## REQUIRED ACTION
Look through the listing and locate every line containing the word "cell"; copy those lines.

## DATA RECORDS
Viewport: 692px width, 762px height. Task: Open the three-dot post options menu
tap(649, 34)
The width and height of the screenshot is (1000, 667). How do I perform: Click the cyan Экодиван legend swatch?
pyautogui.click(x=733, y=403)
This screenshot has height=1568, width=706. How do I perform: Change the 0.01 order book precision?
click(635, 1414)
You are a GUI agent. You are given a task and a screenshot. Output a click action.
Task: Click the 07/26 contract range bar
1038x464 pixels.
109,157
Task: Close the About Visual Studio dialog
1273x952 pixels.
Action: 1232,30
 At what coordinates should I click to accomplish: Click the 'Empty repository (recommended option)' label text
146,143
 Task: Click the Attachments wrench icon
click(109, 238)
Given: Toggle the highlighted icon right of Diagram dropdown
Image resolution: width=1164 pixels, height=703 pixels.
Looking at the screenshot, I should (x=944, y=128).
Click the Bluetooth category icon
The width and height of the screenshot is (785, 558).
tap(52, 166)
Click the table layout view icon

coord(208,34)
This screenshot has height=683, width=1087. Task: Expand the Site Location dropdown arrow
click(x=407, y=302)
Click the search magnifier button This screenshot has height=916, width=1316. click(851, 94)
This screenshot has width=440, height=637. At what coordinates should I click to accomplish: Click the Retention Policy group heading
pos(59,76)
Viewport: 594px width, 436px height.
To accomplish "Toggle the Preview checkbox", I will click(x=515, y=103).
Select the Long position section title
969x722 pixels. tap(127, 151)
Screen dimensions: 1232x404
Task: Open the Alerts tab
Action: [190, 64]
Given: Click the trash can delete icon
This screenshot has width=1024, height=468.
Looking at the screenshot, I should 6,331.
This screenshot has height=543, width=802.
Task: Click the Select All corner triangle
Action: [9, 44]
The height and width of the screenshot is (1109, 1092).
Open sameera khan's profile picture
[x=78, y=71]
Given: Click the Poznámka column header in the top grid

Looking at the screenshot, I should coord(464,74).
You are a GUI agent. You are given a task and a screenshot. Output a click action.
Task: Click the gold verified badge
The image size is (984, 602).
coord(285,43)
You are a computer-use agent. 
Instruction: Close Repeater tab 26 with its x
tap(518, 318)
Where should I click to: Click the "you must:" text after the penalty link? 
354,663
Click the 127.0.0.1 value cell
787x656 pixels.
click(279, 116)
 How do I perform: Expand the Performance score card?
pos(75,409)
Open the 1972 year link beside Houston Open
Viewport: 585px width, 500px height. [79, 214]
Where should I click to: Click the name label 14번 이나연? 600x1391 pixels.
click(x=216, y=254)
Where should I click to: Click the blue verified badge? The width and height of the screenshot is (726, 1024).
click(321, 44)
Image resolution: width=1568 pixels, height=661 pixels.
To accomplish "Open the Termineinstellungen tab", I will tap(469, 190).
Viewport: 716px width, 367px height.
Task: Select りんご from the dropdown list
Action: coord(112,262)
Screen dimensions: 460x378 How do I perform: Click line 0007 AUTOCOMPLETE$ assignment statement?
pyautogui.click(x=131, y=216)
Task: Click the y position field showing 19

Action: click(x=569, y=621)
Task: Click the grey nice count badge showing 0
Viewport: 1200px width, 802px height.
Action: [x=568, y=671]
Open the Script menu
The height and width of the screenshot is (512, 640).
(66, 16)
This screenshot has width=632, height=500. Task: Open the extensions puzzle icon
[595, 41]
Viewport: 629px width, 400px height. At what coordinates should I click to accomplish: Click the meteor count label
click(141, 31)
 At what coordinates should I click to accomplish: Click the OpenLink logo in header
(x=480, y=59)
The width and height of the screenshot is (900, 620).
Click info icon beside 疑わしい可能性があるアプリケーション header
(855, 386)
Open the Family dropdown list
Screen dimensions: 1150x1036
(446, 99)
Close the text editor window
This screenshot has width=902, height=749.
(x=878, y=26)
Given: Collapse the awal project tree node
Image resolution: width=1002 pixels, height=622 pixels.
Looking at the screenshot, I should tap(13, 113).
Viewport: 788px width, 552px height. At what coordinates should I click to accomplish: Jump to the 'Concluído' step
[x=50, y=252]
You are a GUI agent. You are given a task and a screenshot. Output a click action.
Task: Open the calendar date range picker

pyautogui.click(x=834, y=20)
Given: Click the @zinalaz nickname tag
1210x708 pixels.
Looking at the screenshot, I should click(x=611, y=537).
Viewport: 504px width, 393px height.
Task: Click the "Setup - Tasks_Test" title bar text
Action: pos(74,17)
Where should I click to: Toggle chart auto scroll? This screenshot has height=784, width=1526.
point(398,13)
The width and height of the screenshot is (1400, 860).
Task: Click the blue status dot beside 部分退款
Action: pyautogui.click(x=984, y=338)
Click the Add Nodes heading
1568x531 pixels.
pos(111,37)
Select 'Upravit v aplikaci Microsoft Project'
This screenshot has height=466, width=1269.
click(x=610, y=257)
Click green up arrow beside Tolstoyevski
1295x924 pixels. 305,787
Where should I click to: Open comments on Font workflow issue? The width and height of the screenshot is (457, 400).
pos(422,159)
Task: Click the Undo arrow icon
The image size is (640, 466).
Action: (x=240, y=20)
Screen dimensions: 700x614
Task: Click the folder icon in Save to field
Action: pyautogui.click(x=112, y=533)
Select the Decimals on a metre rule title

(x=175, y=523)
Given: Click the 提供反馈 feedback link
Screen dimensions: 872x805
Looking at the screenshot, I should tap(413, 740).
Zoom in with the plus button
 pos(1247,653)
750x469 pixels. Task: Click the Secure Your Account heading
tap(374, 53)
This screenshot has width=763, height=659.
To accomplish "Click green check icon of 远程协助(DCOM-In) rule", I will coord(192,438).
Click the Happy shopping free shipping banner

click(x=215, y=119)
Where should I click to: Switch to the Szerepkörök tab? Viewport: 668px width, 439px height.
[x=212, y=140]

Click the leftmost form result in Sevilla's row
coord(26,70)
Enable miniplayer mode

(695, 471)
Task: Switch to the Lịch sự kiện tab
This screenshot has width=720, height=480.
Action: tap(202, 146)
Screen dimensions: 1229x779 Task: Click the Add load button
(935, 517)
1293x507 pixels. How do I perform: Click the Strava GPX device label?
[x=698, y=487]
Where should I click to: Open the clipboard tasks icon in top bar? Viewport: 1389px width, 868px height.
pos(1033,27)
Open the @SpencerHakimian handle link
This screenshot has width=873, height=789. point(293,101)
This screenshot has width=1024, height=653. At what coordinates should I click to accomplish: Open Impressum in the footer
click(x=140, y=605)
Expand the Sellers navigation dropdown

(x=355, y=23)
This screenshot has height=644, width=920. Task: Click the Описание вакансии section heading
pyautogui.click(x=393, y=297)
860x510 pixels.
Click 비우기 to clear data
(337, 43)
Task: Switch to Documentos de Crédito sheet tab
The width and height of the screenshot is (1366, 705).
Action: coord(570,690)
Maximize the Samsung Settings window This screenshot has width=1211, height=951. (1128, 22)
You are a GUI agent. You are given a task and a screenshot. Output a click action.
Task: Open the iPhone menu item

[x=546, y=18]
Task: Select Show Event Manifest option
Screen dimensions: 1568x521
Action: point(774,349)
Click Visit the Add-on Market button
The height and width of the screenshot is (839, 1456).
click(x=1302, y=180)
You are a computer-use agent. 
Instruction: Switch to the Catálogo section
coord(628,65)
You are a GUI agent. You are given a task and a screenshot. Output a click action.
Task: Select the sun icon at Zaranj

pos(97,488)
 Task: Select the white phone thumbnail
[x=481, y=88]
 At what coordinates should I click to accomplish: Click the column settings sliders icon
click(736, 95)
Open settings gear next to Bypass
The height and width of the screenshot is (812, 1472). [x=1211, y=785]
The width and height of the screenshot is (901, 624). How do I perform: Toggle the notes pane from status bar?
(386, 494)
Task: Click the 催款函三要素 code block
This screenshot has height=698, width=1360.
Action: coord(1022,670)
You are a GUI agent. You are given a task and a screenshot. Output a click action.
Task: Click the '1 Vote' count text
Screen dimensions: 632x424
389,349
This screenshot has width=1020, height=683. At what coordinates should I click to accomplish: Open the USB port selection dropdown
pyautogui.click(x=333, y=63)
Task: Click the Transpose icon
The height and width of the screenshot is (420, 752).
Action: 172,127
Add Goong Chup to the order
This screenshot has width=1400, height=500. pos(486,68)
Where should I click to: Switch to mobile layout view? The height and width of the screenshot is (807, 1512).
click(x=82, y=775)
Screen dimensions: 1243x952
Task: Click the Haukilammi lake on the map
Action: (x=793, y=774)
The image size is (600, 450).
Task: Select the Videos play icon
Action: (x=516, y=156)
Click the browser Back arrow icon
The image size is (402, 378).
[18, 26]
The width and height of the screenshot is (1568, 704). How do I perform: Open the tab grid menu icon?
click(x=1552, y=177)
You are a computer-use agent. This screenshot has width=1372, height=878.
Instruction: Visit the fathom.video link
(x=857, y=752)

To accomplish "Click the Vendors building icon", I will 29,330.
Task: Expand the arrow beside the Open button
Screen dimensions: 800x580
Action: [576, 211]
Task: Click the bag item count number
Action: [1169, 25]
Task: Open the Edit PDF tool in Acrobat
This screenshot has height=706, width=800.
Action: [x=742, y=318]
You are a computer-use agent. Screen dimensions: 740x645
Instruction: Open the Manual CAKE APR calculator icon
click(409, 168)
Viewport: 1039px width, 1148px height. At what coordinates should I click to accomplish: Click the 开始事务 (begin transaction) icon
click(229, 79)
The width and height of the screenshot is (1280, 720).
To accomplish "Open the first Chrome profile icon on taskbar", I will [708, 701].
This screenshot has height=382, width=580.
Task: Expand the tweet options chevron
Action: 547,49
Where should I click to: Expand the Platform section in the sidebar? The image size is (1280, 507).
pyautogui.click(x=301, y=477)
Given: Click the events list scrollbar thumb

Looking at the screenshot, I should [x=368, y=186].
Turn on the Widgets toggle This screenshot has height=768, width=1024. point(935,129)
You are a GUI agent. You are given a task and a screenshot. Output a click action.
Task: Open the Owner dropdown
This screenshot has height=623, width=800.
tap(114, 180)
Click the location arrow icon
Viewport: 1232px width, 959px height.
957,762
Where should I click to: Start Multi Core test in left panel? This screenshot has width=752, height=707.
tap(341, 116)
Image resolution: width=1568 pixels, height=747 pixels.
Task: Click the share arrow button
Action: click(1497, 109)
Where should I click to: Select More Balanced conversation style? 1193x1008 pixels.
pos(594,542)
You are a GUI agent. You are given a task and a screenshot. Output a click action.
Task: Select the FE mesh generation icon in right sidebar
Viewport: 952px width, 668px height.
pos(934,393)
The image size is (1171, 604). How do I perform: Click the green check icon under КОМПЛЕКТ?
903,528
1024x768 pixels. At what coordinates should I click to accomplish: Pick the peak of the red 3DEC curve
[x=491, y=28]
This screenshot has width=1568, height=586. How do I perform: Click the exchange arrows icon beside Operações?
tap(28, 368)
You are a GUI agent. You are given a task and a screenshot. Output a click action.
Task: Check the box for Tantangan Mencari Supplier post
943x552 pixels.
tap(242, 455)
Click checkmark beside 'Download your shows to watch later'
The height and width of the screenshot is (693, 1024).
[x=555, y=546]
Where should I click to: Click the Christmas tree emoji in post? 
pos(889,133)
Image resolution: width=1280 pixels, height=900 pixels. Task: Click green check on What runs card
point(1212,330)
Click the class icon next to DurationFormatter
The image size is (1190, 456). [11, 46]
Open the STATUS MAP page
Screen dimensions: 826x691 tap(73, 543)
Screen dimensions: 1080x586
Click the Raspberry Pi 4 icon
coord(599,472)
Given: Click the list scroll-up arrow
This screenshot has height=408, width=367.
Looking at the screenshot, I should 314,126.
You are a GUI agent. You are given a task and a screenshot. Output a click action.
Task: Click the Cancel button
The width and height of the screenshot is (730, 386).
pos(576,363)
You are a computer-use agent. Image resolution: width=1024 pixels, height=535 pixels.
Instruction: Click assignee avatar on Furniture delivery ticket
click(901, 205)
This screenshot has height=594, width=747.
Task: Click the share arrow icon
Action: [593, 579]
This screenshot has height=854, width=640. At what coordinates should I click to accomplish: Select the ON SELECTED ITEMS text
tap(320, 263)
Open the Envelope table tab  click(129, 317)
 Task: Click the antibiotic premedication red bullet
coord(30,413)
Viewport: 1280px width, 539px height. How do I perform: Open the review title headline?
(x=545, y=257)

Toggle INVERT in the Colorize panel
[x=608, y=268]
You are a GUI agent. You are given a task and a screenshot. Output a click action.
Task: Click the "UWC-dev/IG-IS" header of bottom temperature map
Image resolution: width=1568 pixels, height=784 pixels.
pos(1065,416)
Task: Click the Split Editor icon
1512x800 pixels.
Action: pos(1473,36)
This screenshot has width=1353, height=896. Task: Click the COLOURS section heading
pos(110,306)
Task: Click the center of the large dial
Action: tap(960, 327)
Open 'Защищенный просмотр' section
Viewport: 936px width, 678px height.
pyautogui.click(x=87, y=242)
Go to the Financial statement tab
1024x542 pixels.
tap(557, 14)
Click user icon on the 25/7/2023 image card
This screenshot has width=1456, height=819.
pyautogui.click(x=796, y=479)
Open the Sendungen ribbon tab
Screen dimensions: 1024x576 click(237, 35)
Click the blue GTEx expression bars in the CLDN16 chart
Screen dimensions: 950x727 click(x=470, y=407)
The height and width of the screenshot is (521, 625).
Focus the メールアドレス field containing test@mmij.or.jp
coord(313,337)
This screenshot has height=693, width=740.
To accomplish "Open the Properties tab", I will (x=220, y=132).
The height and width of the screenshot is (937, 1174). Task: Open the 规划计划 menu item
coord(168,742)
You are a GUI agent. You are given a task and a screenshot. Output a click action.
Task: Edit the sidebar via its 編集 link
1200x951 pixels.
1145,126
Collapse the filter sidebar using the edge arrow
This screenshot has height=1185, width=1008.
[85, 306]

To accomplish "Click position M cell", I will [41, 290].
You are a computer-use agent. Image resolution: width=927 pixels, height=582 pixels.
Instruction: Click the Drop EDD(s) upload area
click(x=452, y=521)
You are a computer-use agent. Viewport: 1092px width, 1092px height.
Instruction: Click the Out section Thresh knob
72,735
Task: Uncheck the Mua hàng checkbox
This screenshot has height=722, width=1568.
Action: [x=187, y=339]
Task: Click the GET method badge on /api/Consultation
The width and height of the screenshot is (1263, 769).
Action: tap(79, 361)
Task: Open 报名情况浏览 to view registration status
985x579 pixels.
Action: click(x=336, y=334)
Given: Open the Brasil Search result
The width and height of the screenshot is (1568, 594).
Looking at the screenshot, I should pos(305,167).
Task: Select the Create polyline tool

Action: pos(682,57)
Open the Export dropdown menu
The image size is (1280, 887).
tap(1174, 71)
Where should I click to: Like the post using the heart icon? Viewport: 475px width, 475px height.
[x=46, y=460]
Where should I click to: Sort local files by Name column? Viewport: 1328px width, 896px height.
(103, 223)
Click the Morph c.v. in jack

## YOUR RESPONSE
Click the 127.0.0.1 value cell
To accomplish "Click position M cell", I will [41, 290].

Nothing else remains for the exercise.